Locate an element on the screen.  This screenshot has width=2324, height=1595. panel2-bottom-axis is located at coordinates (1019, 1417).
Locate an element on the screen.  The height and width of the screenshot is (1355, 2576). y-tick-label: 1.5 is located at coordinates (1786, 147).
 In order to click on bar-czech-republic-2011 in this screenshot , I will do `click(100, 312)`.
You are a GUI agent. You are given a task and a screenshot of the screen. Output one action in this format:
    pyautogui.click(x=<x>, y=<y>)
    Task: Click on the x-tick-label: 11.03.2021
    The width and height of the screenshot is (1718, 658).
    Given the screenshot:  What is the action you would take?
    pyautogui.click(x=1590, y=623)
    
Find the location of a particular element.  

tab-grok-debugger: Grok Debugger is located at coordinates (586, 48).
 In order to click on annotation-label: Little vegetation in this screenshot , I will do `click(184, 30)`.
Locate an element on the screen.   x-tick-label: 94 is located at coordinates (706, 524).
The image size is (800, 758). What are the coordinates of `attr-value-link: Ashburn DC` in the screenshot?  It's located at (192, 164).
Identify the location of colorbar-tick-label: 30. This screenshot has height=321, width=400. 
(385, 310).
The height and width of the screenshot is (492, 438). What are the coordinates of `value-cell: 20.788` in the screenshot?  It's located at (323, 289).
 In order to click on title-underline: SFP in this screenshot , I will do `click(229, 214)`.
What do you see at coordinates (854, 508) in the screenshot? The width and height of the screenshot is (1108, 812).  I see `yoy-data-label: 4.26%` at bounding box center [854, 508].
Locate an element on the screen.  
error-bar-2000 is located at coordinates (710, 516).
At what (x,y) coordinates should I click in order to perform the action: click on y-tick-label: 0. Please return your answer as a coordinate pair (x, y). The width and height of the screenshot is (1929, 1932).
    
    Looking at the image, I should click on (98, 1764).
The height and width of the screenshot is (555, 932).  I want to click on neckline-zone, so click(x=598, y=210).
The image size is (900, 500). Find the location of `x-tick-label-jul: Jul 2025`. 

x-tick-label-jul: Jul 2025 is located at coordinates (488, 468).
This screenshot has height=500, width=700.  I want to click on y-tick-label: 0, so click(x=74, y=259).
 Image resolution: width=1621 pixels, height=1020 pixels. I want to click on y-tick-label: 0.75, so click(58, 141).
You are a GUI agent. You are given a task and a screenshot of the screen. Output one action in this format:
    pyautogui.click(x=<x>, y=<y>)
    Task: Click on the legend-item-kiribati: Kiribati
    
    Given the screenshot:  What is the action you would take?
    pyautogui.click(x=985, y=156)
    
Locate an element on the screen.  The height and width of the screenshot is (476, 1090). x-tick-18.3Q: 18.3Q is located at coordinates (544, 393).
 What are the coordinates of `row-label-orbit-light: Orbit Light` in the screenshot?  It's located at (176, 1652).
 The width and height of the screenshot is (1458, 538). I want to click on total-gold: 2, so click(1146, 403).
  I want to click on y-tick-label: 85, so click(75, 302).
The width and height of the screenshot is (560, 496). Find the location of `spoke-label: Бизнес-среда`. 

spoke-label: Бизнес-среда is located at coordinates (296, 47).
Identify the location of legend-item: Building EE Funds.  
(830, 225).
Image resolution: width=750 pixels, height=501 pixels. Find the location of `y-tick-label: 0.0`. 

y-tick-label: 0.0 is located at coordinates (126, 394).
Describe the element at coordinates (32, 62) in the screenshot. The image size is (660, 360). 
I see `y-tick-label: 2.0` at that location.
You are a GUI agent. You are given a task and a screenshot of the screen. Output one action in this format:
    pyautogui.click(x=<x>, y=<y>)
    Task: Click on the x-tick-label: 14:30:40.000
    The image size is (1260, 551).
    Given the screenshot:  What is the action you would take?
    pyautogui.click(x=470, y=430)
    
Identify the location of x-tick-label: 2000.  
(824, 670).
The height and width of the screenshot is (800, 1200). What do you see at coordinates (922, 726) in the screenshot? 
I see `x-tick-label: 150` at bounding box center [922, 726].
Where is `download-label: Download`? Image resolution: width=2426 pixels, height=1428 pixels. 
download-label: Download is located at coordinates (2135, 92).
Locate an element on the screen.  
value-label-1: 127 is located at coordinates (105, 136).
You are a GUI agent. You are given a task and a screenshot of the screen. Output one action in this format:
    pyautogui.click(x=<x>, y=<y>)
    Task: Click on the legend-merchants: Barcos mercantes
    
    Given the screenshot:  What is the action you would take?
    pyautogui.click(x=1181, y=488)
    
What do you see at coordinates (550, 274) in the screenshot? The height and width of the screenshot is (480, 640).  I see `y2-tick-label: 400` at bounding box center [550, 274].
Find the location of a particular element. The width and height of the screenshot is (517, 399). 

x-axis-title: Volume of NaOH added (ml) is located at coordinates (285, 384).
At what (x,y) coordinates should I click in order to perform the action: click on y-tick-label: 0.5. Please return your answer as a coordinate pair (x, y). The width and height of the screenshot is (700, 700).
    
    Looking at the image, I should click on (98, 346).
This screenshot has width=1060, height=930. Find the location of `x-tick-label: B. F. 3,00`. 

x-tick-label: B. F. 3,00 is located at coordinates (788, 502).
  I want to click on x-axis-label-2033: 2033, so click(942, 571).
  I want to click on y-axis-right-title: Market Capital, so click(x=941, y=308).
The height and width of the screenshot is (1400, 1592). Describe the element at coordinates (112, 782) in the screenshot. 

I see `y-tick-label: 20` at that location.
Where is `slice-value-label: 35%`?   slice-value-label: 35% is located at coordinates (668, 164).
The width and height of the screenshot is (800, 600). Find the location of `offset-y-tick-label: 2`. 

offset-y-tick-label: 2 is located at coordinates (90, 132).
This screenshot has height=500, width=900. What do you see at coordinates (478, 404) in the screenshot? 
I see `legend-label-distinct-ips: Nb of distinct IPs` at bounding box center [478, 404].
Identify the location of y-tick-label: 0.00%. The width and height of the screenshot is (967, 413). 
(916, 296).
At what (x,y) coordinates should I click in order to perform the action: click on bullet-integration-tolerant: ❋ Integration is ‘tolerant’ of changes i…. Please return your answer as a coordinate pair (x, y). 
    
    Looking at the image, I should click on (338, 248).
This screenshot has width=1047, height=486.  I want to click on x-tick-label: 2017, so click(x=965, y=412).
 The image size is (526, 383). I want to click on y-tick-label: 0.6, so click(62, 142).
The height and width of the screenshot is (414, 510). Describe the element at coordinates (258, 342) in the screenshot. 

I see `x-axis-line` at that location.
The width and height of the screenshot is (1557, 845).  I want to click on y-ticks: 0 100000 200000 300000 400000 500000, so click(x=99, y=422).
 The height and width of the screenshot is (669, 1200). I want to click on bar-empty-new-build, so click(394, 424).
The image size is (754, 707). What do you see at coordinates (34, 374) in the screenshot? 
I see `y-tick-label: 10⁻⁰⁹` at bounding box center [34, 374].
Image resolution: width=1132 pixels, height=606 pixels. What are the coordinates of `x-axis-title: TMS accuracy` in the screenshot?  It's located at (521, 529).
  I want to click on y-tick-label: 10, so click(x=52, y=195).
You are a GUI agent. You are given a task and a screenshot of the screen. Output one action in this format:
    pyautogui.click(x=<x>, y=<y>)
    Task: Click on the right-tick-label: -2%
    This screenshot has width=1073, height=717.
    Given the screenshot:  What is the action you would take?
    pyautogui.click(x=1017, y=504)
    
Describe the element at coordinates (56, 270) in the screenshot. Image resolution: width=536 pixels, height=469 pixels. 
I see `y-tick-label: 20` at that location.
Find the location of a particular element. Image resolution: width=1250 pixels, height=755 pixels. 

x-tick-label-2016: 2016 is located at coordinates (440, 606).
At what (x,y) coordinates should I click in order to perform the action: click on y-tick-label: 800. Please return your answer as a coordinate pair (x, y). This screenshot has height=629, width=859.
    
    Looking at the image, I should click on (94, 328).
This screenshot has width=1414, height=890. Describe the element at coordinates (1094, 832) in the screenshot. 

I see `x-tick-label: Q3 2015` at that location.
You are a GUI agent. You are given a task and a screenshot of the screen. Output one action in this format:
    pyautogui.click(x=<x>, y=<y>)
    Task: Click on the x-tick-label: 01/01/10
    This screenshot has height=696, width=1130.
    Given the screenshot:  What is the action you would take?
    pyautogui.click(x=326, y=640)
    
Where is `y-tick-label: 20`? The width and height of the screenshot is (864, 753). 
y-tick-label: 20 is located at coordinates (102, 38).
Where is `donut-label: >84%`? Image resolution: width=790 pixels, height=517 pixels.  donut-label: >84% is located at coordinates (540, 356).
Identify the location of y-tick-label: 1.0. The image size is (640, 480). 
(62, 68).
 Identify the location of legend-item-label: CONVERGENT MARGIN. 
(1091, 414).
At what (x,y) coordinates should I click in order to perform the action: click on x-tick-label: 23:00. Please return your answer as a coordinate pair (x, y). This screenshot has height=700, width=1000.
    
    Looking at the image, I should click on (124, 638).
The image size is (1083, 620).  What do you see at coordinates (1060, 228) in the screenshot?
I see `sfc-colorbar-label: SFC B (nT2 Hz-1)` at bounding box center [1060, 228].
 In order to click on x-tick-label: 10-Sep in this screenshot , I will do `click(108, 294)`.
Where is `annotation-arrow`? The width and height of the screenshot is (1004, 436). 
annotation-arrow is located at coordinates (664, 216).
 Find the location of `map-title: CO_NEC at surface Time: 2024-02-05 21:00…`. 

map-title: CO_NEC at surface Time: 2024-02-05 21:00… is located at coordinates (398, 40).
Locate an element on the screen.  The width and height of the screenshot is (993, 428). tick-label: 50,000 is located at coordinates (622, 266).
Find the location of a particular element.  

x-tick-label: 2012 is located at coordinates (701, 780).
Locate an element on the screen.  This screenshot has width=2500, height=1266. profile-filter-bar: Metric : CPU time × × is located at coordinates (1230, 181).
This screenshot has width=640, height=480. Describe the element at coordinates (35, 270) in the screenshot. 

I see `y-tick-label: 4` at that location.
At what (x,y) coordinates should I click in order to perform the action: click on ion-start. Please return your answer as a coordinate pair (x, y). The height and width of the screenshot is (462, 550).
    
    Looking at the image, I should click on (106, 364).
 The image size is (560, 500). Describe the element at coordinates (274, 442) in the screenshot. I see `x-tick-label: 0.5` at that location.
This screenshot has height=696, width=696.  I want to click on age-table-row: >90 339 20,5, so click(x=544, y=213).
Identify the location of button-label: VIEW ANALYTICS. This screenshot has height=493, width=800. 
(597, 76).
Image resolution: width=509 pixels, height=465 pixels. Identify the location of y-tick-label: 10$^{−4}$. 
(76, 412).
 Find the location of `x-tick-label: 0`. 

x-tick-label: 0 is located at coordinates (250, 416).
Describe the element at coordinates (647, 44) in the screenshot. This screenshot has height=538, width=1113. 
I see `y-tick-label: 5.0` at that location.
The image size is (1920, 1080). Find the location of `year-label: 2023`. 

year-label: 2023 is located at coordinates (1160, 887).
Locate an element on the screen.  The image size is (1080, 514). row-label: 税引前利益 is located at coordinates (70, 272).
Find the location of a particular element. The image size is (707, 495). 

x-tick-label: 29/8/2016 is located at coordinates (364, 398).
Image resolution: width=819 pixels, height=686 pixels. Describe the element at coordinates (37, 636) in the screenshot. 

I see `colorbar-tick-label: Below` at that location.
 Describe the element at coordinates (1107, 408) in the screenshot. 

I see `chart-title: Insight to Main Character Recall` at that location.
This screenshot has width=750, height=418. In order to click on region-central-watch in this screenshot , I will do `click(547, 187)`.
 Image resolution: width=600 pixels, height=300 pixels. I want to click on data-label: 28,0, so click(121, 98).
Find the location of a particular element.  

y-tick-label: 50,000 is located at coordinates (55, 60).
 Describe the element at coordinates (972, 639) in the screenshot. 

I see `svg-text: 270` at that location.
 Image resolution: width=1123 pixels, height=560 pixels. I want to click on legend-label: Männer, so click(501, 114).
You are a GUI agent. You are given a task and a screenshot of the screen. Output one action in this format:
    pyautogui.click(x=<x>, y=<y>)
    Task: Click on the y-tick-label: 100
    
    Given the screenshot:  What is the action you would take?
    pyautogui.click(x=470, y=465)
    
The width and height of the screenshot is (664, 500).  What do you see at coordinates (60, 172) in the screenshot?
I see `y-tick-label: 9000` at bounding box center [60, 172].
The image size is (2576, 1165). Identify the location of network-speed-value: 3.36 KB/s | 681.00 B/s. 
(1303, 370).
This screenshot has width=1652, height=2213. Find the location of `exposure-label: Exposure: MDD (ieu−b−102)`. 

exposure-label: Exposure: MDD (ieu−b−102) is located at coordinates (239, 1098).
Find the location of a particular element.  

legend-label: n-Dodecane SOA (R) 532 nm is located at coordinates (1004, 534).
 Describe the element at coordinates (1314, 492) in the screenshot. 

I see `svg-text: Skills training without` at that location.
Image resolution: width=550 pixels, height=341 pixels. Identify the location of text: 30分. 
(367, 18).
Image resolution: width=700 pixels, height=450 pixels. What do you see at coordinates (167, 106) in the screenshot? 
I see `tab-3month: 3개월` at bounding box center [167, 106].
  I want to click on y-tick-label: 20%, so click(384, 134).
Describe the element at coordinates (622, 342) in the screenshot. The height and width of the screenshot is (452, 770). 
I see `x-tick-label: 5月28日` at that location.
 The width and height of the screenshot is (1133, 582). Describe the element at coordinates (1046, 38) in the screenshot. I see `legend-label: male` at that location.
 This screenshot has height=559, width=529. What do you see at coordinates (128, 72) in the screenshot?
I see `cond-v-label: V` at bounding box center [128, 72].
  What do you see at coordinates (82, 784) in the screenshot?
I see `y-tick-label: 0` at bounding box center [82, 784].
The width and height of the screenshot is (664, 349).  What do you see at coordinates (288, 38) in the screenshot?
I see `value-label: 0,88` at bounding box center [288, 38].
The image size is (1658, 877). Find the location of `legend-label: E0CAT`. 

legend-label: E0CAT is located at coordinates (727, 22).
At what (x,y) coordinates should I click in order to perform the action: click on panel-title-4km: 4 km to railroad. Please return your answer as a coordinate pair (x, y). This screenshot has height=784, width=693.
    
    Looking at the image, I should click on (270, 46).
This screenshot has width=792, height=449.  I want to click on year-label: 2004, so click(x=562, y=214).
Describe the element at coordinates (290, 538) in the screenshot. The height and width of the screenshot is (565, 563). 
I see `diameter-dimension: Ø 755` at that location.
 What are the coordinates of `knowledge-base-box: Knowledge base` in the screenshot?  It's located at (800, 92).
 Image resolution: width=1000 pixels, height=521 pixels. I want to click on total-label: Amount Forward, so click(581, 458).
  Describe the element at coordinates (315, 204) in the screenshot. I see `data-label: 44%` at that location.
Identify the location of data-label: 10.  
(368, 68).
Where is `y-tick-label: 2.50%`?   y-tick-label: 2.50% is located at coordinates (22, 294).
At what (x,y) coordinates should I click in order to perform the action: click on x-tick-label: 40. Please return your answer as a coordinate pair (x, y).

────────────────

## [About this exercise]
Reproduce the lines from the one containing "The width and height of the screenshot is (664, 500)." through the one containing "center [288, 38].", swapping "Identify the location of" for "Give the position of" and leaving everything else the same.

## [Task solution]
The width and height of the screenshot is (664, 500).  What do you see at coordinates (60, 172) in the screenshot?
I see `y-tick-label: 9000` at bounding box center [60, 172].
The image size is (2576, 1165). Give the position of network-speed-value: 3.36 KB/s | 681.00 B/s. 
(1303, 370).
This screenshot has width=1652, height=2213. Find the location of `exposure-label: Exposure: MDD (ieu−b−102)`. 

exposure-label: Exposure: MDD (ieu−b−102) is located at coordinates (239, 1098).
Find the location of a particular element.  

legend-label: n-Dodecane SOA (R) 532 nm is located at coordinates (1004, 534).
 Describe the element at coordinates (1314, 492) in the screenshot. 

I see `svg-text: Skills training without` at that location.
Image resolution: width=550 pixels, height=341 pixels. Give the position of text: 30分. 
(367, 18).
Image resolution: width=700 pixels, height=450 pixels. What do you see at coordinates (167, 106) in the screenshot? 
I see `tab-3month: 3개월` at bounding box center [167, 106].
  I want to click on y-tick-label: 20%, so click(384, 134).
Describe the element at coordinates (622, 342) in the screenshot. The height and width of the screenshot is (452, 770). 
I see `x-tick-label: 5月28日` at that location.
 The width and height of the screenshot is (1133, 582). Describe the element at coordinates (1046, 38) in the screenshot. I see `legend-label: male` at that location.
 This screenshot has height=559, width=529. What do you see at coordinates (128, 72) in the screenshot?
I see `cond-v-label: V` at bounding box center [128, 72].
  What do you see at coordinates (82, 784) in the screenshot?
I see `y-tick-label: 0` at bounding box center [82, 784].
The width and height of the screenshot is (664, 349).  What do you see at coordinates (288, 38) in the screenshot?
I see `value-label: 0,88` at bounding box center [288, 38].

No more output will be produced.